Le choix du Livre II des Préludes de Claude Debussy vient rappeler le souvenir du premier volet entendu au Châtelet, il y a plusieurs années déjà. Dans Brouillards, les lignes confuses se fondent les unes aux autres. Les notes extrêmes sont à peine audibles – pour un peu, on en viendrait à douter qu'il les joue vraiment tant l'oreille est sollicitée dans ce sens. La subtilité rythmique des Feuilles mortes permet au pianiste roumain de prouver qu'en bloquant les résonances, il peut moduler la phrase non plus simplement par l'attaque mais par changement d'intensité. Dans La Puerta del Vino et surtout Bruyères, le chant resplendit de cette couleur musicale à laquelle Radu Lupu confère une épaisseur quasi tangible. Cet art de debussyser Debussy atteint son sommet le plus pur et le plus haut dans La terrasse des audiences au clair de lune. Assis assez bas, les coudes à hauteur du clavier, il affine la phrase dans l'aigu au point d'y faire entendre le choc discret de lames métalliques et lumineuses. Le mystérieux Hommage à S. Pickwick Esq... passe son chemin sans humour, un brin distant, tandis que dans Canope se dévoile toute une cosmogonie dans un écart dynamique très réduit.
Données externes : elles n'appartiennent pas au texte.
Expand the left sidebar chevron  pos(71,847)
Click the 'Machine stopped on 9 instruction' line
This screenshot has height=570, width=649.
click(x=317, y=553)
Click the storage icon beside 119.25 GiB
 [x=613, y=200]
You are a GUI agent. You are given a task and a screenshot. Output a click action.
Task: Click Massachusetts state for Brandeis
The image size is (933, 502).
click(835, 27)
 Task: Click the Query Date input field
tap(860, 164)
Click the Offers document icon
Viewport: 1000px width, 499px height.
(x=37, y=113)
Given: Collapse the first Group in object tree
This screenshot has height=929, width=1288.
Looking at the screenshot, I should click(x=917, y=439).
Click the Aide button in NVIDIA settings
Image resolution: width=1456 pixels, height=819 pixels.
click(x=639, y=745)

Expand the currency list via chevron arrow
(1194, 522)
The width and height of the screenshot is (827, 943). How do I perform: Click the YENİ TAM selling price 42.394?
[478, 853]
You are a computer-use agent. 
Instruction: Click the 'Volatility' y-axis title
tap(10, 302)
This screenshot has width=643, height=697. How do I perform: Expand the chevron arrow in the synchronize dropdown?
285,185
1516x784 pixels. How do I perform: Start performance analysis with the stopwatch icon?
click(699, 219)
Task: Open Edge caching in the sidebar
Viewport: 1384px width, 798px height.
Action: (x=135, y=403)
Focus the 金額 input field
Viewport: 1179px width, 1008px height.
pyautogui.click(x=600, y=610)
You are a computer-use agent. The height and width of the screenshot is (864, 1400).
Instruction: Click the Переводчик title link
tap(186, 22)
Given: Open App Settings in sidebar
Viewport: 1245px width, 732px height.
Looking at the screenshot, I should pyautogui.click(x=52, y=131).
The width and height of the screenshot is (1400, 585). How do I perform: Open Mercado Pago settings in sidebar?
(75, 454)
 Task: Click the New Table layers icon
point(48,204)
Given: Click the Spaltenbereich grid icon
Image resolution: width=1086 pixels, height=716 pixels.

Les Feux d'artifices n'ont rien de jubilatoire, les doigts dévoués à une sorte de méditation nostalgique qui observe tristement les gerbes de feu et les nuages de poudre des fusées.

Un bis, sans doute le seul encore possible après tant de beautés : Des pas sur la neige. Rien de « composé », aucun apprêt… une syntaxe étrange qui n'a pour seul appui que la pure densité du toucher.